TO DO:
Repeat exactly the lines of the listing below, please, starting with the first and ending with the line containing "Task: Open the NCTEST.CO breadcrumb label"; leave out the rest.

-- DATA UNDER STUDY follows --

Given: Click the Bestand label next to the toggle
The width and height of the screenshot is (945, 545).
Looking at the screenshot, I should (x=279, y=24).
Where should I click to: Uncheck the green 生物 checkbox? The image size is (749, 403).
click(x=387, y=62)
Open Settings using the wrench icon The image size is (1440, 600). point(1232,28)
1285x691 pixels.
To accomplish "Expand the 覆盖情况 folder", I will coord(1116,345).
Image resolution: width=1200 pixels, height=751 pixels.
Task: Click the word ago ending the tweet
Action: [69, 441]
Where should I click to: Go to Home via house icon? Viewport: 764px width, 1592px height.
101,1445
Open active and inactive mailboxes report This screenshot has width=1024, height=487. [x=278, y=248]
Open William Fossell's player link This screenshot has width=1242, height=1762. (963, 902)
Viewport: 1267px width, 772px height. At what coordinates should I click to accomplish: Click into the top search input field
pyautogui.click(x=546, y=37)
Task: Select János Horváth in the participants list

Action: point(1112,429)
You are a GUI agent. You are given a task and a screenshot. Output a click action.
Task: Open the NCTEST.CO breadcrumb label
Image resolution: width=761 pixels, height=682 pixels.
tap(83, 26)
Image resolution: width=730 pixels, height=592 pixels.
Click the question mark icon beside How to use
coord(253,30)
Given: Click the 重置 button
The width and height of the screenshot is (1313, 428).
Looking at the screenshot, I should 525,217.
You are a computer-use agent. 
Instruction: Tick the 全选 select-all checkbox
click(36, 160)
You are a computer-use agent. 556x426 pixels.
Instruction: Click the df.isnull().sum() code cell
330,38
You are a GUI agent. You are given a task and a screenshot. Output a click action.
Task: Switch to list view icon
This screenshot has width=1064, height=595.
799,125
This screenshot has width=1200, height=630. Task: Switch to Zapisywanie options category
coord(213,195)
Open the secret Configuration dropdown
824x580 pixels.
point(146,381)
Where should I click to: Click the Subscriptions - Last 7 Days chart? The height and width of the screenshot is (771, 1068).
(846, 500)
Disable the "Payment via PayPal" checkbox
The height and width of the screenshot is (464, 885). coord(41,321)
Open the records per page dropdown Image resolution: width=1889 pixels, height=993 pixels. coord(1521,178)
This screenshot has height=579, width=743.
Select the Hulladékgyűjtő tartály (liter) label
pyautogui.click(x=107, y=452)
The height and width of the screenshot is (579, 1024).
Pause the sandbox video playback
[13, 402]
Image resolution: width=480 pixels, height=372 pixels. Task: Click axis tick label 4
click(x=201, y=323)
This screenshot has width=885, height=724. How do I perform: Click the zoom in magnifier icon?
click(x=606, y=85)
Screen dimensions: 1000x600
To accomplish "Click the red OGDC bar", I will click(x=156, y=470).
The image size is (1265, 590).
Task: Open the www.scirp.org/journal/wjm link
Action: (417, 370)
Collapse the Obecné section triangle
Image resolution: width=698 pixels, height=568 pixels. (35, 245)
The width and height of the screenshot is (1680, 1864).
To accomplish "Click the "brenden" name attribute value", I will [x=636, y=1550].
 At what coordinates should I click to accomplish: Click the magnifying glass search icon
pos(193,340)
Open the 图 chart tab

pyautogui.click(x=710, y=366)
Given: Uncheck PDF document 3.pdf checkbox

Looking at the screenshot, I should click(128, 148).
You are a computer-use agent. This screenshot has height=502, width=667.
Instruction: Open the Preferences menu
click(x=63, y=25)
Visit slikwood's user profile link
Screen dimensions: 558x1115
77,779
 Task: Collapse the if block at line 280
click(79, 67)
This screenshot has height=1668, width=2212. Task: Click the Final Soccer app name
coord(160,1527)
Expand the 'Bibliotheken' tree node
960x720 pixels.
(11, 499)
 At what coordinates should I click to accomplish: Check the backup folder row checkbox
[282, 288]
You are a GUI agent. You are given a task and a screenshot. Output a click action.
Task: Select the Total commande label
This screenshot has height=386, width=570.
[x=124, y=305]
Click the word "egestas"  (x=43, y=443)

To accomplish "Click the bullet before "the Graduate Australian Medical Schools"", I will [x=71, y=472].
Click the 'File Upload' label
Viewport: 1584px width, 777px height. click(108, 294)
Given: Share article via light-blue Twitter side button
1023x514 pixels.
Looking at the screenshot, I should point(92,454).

-- DATA UNDER STUDY concluded --

TASK RESULT:
Given: Click the Bestand label next to the toggle
The width and height of the screenshot is (945, 545).
Looking at the screenshot, I should (x=279, y=24).
Where should I click to: Uncheck the green 生物 checkbox? The image size is (749, 403).
click(x=387, y=62)
Open Settings using the wrench icon The image size is (1440, 600). point(1232,28)
1285x691 pixels.
To accomplish "Expand the 覆盖情况 folder", I will coord(1116,345).
Image resolution: width=1200 pixels, height=751 pixels.
Task: Click the word ago ending the tweet
Action: [69, 441]
Where should I click to: Go to Home via house icon? Viewport: 764px width, 1592px height.
101,1445
Open active and inactive mailboxes report This screenshot has width=1024, height=487. [x=278, y=248]
Open William Fossell's player link This screenshot has width=1242, height=1762. (963, 902)
Viewport: 1267px width, 772px height. At what coordinates should I click to accomplish: Click into the top search input field
pyautogui.click(x=546, y=37)
Task: Select János Horváth in the participants list

Action: point(1112,429)
You are a GUI agent. You are given a task and a screenshot. Output a click action.
Task: Open the NCTEST.CO breadcrumb label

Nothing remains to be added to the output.